🤖 AI Summary
Existing radar-camera fusion methods struggle to achieve robust 3D object detection under adverse weather conditions due to the scarcity and high annotation cost of real radar data. To address this limitation, this work proposes CLLAP, a novel framework that leverages abundant LiDAR data to synthesize pseudo-radar signals and introduces a two-stage, dual-modality contrastive learning strategy for self-supervised pretraining without requiring real radar annotations. The resulting representation can be seamlessly integrated into existing fusion models as a plug-and-play module, significantly enhancing their feature extraction capability and detection robustness. Extensive experiments on the NuScenes and Lyft Level 5 datasets demonstrate that CLLAP consistently improves the 3D detection performance of three mainstream baseline models, validating its effectiveness and generalizability.
📝 Abstract
Accurate 3D object detection is critical for autonomous driving, necessitating reliable, cost-effective sensors capable of operating in adverse weather conditions. Camera and millimeter-wave radar fusion has emerged as a promising solution; however, these methods often rely on finely annotated radar data, which is scarce and labor-intensive to produce. To address this challenge, we present CLLAP, a Contrastive Learning-based LiDAR-Augmented Pretraining framework that enhances the performance of existing radar-camera fusion methods for 3D object detection. CLLAP leverages abundant LiDAR data to generate pseudo-radar data using the proposed L2R (LiDAR-to-Radar) Sampling method. Then, it incorporates this data into a novel dual-stage, dual-modality contrastive learning strategy, enabling effective self-supervised learning from paired pseudo-radar and image data.
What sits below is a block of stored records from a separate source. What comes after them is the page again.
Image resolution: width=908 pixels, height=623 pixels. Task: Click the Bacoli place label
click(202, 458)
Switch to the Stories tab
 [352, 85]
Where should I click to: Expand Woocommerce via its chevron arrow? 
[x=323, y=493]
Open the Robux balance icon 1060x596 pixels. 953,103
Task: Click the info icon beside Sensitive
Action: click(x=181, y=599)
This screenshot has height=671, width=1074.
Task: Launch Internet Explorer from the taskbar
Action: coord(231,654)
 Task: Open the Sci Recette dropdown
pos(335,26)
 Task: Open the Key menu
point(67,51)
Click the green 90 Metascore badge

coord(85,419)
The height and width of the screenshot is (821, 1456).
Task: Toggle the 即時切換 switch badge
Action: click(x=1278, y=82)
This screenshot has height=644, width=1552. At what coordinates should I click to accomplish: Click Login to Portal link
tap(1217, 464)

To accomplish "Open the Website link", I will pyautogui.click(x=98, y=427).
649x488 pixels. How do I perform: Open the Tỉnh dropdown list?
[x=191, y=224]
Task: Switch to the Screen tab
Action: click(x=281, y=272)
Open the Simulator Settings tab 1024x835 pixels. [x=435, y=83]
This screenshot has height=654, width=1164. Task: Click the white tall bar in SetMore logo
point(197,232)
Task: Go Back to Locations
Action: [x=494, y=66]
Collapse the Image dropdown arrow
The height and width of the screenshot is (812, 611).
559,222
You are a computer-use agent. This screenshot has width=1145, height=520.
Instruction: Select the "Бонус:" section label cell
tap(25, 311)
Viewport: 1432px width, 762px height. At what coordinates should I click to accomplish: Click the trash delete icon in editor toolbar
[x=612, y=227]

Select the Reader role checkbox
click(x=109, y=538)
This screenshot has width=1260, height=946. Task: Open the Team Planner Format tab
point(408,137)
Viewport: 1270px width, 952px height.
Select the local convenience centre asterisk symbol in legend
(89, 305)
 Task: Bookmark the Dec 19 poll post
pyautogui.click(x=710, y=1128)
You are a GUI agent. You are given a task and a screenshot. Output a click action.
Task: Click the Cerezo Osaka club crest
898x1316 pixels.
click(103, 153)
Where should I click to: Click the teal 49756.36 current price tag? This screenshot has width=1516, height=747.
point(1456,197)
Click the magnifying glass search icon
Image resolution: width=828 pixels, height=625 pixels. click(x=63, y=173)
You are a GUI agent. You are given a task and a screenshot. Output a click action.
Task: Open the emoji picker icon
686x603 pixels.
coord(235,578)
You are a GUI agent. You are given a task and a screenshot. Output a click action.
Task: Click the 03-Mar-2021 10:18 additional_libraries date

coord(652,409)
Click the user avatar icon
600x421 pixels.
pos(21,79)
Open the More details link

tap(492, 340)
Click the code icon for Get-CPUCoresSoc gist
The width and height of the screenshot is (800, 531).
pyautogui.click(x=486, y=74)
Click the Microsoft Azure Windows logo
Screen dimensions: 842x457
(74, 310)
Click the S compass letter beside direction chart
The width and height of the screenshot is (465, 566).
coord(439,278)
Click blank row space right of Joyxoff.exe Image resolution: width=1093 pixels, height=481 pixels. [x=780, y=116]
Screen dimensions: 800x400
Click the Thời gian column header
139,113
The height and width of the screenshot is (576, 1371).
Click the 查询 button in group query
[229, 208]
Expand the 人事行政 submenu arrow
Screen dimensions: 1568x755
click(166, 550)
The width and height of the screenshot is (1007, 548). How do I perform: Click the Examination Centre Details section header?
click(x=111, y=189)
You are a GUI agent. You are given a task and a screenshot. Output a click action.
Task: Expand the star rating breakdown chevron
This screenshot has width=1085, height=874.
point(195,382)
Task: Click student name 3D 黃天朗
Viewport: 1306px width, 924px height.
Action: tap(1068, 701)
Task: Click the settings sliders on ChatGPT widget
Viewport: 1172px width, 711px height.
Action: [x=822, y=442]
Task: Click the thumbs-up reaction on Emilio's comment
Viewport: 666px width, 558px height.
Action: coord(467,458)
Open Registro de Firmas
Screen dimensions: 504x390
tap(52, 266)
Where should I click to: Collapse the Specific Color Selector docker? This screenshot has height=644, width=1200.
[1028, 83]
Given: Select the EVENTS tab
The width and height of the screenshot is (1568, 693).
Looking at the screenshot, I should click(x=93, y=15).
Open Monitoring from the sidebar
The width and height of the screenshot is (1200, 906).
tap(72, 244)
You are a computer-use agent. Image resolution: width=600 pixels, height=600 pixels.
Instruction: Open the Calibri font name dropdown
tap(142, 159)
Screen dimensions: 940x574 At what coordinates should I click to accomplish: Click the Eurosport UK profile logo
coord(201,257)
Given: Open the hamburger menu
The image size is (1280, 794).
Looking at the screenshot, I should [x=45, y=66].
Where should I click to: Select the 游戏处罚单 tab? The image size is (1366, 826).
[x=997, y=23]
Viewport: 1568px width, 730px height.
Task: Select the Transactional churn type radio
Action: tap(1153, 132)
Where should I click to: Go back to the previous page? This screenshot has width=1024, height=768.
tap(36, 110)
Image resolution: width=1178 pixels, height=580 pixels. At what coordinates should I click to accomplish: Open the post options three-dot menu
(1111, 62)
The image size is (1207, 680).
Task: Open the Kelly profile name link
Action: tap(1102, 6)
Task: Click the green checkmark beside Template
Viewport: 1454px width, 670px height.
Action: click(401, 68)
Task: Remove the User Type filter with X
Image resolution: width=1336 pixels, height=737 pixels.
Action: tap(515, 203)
This approach facilitates effective pretraining of existing radar-camera fusion models in a plug-and-play manner, enhancing their feature extraction capabilities and improving detection accuracy and robustness. Experimental results using NuScenes and Lyft Level 5 datasets demonstrate significant performance improvements across three baseline models, highlighting CLLAP's effectiveness in advancing radar-camera fusion for autonomous driving applications.